REGULATION OF NEURITE OUTGROWTH AND CONNECTIVITY

神经突生长和连接的调节

• 批准号: 2265696
• 负责人: CHRISTOPHER S COHAN
• 金额: $ 17.34万
• 依托单位: STATE UNIVERSITY OF NEW YORK AT BUFFALO
• 依托单位国家: 美国
• 财政年份: 1988
• 资助国家: 美国
• 起止时间: 1988-02-01 至 1998-01-31
• 项目状态: 已结题
• 来源: https://reporter.nih.gov/project-details/2265696
• 关键词: Gastropoda; axon; calcium; calcium flux; calcium indicator; cell growth regulation; cell motility; charge coupled device camera; cytoskeleton; dendrites; electrical potential; fluorescence microscopy; growth cones; image processing; intracellular; nervous system regeneration; neurogenesis; neuronal guidance; serotonin; synapses; tissue /cell culture; voltage /patch clamp

The overall objective of this proposal is to define the intracellular mechanisms that regulate neuronal growth and connectivity.The experiments focus on movements of growth cones at the elongating tips of nerve fibers to reveal mechanisms that govern their function. These structures contain the motile machinery and decision making apparatus involved in neurite elongation, path finding, and synaptogenesis. The hypothesis that will be tested is that alterations in growth cone movements are mediated by changes in internal Ca. The experiments exploit the large identified neurons of the snail Helisoma in culture. These neurons develop large growth cones whose structure and movements can be studied quantitatively.
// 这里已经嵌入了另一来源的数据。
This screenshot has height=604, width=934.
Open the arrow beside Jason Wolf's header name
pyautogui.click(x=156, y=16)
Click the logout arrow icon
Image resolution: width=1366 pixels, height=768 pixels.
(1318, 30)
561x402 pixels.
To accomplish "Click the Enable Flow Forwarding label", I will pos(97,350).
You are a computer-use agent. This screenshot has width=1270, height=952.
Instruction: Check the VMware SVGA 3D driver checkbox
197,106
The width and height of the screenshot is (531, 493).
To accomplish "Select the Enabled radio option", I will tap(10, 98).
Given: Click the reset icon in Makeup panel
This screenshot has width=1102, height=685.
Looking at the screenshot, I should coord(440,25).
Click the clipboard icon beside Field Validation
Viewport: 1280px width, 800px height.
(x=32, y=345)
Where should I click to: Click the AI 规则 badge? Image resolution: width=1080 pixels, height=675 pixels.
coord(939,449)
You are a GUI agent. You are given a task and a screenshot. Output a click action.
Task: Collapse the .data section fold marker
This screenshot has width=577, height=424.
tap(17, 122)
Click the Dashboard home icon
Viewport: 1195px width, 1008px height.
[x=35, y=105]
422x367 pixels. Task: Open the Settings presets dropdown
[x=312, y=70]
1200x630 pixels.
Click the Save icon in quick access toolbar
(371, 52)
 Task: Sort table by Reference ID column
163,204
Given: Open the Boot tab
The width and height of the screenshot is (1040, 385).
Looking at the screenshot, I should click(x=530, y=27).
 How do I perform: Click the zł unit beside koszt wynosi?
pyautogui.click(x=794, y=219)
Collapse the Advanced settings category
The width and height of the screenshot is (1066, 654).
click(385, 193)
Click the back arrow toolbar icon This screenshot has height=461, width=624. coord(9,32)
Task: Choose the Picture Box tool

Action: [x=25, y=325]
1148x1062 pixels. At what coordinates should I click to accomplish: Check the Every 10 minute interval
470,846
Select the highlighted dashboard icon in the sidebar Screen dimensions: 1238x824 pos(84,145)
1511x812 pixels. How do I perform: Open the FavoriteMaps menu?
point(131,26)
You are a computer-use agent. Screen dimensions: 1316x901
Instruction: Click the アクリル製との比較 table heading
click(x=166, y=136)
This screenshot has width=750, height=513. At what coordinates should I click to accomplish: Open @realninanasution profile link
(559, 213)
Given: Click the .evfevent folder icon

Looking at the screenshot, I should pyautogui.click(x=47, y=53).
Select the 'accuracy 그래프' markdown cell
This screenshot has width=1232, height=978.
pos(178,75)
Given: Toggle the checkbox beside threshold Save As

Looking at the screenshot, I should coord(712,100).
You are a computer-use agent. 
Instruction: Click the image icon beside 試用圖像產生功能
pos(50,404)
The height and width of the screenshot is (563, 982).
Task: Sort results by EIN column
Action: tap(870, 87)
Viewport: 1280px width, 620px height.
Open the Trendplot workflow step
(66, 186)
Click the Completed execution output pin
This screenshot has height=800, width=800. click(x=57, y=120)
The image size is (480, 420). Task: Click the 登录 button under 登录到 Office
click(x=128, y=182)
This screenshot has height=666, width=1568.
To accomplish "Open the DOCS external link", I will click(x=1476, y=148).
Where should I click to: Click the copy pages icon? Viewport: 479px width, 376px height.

Moreover, identified neurons provide an opportunity to reveal common, as well as unique, regenerative properties based upon study of individual neurons. The first Specific Aim addresses how Ca regulates growth cone movement. Progress over the last four years has established multiple stimuli that have a broad range of effects on growth cones. The effects of graded alterations in growth cone movements caused by these stimuli on internal Ca levels will be tested by imaging growth cones loaded with fura-2. The second Specific Aim focuses on the role of Ca in axonal regeneration using a newly developed preparation that makes it possible to study dynamic events associated with extension of neurites from an axon stump. This preparation duplicates in culture the regeneration that normally occurs in vivo after an axon is damaged. The importance of Ca in allowing conditioning factors to induce outgrowth from the axon stump will be examined. Specific Aim 3 will investigate how changes in the growth cone cytoskeleton are related to changes in growth cone movement.The structure and motility of growth cones depends on the organization of cytoskeletal components.Computer enhanced DIC and fluorescence microscopy will be used to reveal how dynamic changes in the cytoskeleton regulate growth cone structure and function. The hypothesis that changes in internal Ca influence the cytoskeleton and thereby alter growth cone structure and movement will be tested using multiple stimuli that have been identified as growth regulators.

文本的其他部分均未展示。